───── EXTRAIT CHOISI ─────

Chapitre V. Le mouvement régionaliste.
Les jeunes en province

La littérature provinciale n’était pas jusqu’à ces dernières années la littérature de la province. Les jeunes hommes que leur situation de fortune, leur emploi, leur famille forçaient à habiter, loin de Paris, malgré leur goût pour les lettres n’avaient d’yeux que pour le boulevard de la capitale. L’homme qui se refusait aux gloires fiévreuses de la ville unique, apparaissait comme une exception. On l’eut même volontiers taxé de folie. D’ailleurs ses compatriotes étaient les premiers à faire payer, par le mépris, au jeune provincial son outrecuidance d’écrire et de se vouloir faire imprimer. La Province recevait sa littérature toute faite de Paris avec les chapeaux, les robes, les catalogues de nouveautés et les ministères.

───── EXTRAITS DE DONNÉES ─────

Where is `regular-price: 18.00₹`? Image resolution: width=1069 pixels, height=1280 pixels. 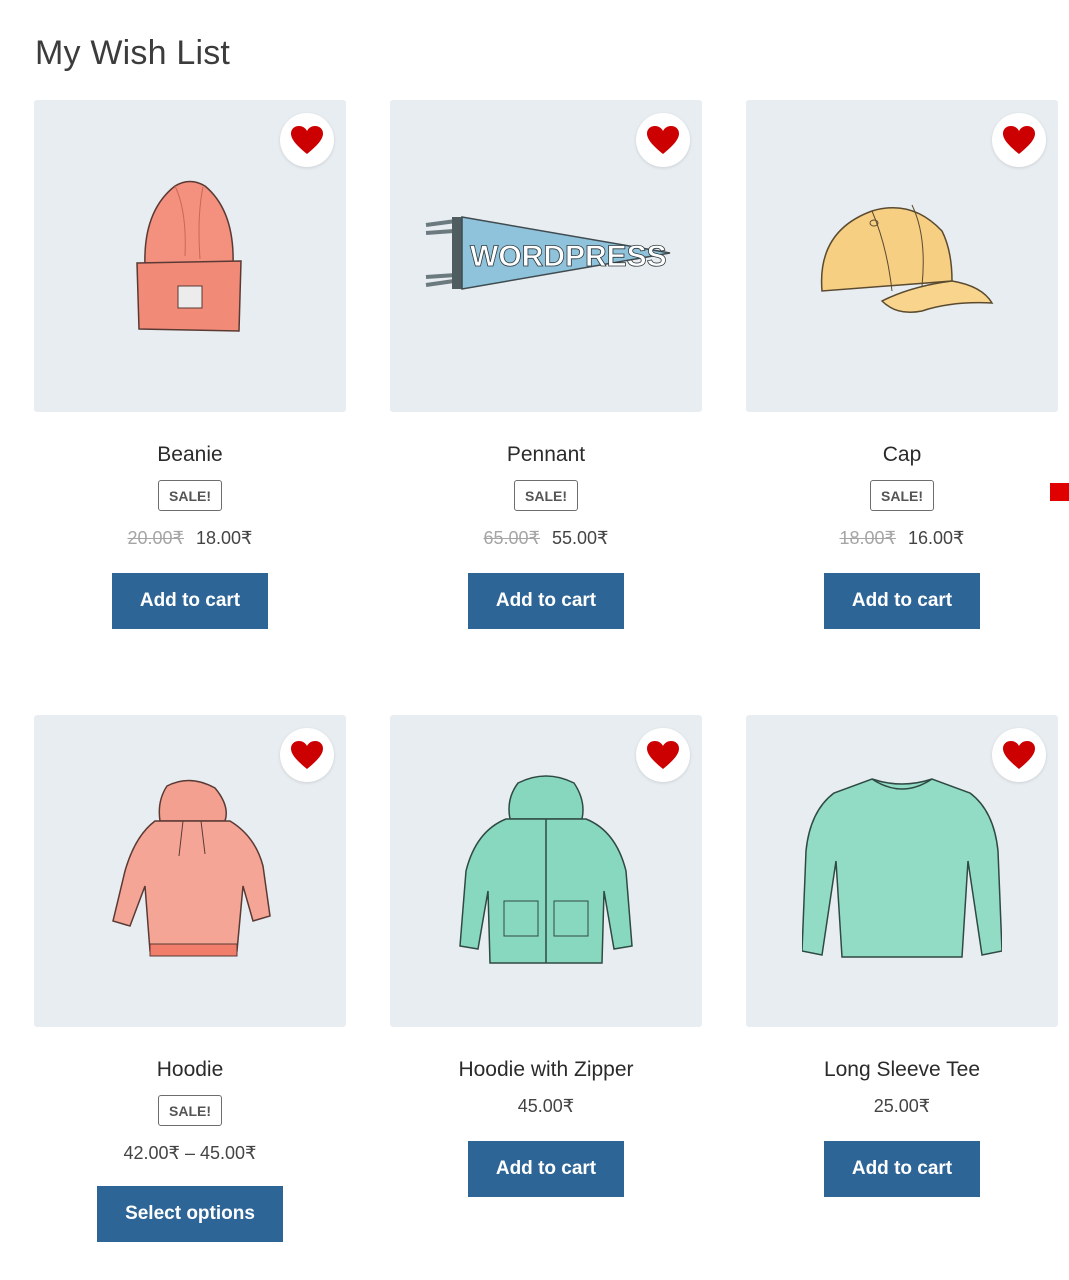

─────
───── EXTRAITS DE DONNÉES ─────

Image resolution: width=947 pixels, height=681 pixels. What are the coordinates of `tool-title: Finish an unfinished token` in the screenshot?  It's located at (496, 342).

─────

▶ _TRAVAIL DEMANDÉ_
Modifiez le passage de l'extrait sur le mouvement régionaliste qui débute aux mots «Chapitre V. Le» et s'arrête après «et les ministères.», en y remplaçant «boulevard» par «pavé». Ce matériel a été tiré d'une autre source.

▶ _RÉPONSE ATTENDUE_
Chapitre V. Le mouvement régionaliste.
Les jeunes en province

La littérature provinciale n’était pas jusqu’à ces dernières années la littérature de la province. Les jeunes hommes que leur situation de fortune, leur emploi, leur famille forçaient à habiter, loin de Paris, malgré leur goût pour les lettres n’avaient d’yeux que pour le pavé de la capitale. L’homme qui se refusait aux gloires fiévreuses de la ville unique, apparaissait comme une exception. On l’eut même volontiers taxé de folie. D’ailleurs ses compatriotes étaient les premiers à faire payer, par le mépris, au jeune provincial son outrecuidance d’écrire et de se vouloir faire imprimer. La Province recevait sa littérature toute faite de Paris avec les chapeaux, les robes, les catalogues de nouveautés et les ministères.